▶ [INSTRUCTIONS TO FOLLOW] Only some lines are wanted. Transcribe, exactly, the lines below from the line with "Task: Click the green" up to and including the line with "Given: Click the purple Replication Job title".

[Dataset items]
[Start of Attachment]

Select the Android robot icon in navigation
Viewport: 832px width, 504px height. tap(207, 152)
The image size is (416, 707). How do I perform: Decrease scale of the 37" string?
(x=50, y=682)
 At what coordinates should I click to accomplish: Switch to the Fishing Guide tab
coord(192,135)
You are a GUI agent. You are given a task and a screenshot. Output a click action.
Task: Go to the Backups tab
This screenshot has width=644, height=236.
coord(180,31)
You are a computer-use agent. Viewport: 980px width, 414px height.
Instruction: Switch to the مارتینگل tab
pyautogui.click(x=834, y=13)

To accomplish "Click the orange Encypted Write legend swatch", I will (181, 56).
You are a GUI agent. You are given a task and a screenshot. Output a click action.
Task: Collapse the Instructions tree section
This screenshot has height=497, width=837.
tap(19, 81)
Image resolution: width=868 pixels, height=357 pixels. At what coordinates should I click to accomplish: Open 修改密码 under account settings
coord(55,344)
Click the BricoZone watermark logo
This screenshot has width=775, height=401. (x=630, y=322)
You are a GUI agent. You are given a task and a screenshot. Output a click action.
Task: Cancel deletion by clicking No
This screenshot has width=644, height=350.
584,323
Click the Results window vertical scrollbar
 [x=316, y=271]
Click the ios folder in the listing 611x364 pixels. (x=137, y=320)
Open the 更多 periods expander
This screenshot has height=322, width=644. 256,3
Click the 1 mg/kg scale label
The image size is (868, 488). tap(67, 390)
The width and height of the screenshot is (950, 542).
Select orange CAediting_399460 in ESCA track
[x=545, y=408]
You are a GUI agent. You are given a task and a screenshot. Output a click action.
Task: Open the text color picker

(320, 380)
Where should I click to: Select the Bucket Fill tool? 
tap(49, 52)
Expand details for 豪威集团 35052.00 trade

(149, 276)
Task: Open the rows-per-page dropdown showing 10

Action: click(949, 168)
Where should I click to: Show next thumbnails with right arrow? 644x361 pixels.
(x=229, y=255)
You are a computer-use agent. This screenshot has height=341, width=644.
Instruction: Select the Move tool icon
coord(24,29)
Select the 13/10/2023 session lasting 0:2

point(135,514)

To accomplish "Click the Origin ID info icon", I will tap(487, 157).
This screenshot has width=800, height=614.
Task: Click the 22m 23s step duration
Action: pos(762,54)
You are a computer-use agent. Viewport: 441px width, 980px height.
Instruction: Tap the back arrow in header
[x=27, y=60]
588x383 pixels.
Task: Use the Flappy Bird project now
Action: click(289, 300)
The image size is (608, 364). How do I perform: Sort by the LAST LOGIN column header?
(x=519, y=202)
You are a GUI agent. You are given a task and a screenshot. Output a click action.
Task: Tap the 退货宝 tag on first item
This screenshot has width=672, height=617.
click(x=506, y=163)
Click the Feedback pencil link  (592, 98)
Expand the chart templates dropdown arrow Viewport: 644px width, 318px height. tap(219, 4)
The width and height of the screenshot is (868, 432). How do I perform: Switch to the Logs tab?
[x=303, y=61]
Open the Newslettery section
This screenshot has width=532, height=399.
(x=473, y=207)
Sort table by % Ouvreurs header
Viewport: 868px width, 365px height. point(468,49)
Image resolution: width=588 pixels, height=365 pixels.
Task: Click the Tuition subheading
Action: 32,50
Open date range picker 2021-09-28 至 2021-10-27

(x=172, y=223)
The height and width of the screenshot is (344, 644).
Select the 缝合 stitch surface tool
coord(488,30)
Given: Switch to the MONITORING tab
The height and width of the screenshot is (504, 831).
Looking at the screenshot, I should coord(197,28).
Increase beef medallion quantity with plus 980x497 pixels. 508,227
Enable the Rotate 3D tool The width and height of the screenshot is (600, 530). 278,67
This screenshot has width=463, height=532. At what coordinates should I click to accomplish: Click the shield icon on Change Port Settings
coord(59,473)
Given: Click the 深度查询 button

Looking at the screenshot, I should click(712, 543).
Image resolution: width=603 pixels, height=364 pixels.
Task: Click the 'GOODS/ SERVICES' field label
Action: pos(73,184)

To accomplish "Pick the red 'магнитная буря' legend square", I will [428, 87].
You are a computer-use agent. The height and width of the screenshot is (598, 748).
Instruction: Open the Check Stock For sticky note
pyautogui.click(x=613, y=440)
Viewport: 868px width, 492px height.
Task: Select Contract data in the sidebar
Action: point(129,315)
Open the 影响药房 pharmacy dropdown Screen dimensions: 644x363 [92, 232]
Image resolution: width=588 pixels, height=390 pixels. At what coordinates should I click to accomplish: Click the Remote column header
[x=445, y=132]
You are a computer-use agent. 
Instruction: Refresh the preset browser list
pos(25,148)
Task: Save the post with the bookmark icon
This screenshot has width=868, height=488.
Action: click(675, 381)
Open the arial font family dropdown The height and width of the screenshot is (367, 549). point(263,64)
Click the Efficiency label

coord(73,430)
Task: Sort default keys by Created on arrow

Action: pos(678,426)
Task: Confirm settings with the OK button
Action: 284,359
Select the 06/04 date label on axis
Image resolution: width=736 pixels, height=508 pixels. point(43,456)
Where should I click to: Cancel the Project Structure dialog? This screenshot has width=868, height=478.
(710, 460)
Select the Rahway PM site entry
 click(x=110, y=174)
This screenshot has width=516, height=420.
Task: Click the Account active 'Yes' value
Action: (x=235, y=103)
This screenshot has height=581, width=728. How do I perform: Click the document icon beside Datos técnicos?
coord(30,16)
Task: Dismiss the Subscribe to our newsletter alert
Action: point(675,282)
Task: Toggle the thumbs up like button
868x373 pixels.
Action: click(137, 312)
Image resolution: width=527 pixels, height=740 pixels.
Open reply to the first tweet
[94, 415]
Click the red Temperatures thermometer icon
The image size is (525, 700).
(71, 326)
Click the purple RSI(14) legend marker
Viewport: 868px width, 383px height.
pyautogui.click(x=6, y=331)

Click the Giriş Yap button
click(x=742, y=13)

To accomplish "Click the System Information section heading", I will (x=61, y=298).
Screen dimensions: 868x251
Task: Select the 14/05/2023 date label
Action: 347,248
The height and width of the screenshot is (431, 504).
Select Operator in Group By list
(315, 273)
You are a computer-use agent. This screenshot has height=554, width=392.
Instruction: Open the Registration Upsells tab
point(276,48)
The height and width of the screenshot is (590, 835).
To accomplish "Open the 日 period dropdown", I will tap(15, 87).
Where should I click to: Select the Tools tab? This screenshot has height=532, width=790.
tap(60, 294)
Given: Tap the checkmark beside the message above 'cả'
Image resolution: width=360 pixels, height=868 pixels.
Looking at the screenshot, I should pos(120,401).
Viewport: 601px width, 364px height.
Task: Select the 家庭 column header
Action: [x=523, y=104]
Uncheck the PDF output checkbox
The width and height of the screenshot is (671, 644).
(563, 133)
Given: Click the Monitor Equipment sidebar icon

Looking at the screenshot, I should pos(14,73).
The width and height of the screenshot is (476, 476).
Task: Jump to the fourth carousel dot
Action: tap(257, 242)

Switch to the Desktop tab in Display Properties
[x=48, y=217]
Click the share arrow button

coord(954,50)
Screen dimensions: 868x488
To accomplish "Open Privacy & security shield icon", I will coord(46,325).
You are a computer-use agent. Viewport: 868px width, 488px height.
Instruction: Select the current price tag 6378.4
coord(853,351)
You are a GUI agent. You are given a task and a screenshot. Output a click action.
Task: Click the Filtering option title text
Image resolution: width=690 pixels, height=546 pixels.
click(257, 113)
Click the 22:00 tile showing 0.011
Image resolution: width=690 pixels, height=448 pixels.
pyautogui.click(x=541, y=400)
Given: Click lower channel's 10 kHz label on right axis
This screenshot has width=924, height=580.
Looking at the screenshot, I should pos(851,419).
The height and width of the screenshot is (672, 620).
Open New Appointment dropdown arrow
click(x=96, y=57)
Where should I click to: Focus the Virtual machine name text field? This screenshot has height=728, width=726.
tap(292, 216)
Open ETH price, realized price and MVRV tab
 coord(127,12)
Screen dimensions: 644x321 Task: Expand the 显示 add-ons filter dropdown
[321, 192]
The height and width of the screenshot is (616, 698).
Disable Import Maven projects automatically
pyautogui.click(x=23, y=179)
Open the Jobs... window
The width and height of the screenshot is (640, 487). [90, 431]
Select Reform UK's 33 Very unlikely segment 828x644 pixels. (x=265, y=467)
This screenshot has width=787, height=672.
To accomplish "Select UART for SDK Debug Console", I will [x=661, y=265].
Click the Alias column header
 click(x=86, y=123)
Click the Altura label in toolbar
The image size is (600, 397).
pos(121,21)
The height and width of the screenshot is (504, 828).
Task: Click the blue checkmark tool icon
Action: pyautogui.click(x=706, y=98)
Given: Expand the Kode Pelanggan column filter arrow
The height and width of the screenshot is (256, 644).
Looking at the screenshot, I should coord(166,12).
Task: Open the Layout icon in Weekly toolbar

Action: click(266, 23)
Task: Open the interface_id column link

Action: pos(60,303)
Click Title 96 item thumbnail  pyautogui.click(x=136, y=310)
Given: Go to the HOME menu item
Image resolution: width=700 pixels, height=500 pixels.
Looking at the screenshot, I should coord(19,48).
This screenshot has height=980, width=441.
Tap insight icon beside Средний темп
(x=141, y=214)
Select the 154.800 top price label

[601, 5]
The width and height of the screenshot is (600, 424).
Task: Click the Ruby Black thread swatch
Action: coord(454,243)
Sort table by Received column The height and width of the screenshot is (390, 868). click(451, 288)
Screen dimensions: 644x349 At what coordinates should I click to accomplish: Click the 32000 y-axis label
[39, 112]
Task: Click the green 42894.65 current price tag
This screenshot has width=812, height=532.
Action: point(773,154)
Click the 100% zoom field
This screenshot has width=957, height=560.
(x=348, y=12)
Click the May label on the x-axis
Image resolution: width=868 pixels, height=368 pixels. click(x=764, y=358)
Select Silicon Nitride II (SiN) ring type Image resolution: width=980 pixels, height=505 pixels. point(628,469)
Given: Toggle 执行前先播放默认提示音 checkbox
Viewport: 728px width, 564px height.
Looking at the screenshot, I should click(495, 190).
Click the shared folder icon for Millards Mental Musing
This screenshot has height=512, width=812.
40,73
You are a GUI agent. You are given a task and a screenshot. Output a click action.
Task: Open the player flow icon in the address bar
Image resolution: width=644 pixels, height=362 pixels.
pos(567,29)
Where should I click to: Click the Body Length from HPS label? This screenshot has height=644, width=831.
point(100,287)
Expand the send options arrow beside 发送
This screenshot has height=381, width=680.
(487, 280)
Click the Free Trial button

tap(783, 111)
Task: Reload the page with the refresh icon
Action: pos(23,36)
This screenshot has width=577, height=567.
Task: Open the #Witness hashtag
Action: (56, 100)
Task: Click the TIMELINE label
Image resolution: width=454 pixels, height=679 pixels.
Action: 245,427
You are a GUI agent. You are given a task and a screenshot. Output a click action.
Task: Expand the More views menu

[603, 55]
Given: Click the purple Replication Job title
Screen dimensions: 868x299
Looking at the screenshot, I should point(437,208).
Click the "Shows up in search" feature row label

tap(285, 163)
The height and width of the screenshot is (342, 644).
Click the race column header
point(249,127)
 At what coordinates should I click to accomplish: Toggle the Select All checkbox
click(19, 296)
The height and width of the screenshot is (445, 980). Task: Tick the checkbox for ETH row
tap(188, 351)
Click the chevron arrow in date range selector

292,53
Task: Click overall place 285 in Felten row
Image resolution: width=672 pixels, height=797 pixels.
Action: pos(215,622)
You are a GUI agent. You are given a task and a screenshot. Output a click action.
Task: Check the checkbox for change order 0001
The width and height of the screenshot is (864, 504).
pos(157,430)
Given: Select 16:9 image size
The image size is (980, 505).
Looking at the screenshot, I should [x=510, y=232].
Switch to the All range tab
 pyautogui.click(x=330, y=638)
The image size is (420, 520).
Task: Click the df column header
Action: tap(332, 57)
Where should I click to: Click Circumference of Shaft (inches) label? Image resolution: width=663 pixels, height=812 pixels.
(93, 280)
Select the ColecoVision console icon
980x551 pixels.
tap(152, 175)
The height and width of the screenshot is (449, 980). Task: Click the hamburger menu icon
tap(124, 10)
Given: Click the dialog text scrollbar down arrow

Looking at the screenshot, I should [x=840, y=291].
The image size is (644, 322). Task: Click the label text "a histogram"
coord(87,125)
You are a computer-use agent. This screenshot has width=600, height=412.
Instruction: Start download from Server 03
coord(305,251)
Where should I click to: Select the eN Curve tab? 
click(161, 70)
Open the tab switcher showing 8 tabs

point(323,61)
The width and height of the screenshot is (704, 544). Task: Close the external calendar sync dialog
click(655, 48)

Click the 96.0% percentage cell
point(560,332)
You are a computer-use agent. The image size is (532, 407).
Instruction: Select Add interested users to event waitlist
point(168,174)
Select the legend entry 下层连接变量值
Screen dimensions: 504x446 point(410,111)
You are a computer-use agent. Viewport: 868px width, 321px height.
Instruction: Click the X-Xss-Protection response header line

[End of Attachment]

▶ [RESPONSE AREA]
Task: Click the green 42894.65 current price tag
This screenshot has width=812, height=532.
Action: point(773,154)
Click the 100% zoom field
This screenshot has width=957, height=560.
(x=348, y=12)
Click the May label on the x-axis
Image resolution: width=868 pixels, height=368 pixels. click(x=764, y=358)
Select Silicon Nitride II (SiN) ring type Image resolution: width=980 pixels, height=505 pixels. point(628,469)
Given: Toggle 执行前先播放默认提示音 checkbox
Viewport: 728px width, 564px height.
Looking at the screenshot, I should click(495, 190).
Click the shared folder icon for Millards Mental Musing
This screenshot has height=512, width=812.
40,73
You are a GUI agent. You are given a task and a screenshot. Output a click action.
Task: Open the player flow icon in the address bar
Image resolution: width=644 pixels, height=362 pixels.
pos(567,29)
Where should I click to: Click the Body Length from HPS label? This screenshot has height=644, width=831.
point(100,287)
Expand the send options arrow beside 发送
This screenshot has height=381, width=680.
(487, 280)
Click the Free Trial button

tap(783, 111)
Task: Reload the page with the refresh icon
Action: pos(23,36)
This screenshot has width=577, height=567.
Task: Open the #Witness hashtag
Action: (56, 100)
Task: Click the TIMELINE label
Image resolution: width=454 pixels, height=679 pixels.
Action: 245,427
You are a GUI agent. You are given a task and a screenshot. Output a click action.
Task: Expand the More views menu

[603, 55]
Given: Click the purple Replication Job title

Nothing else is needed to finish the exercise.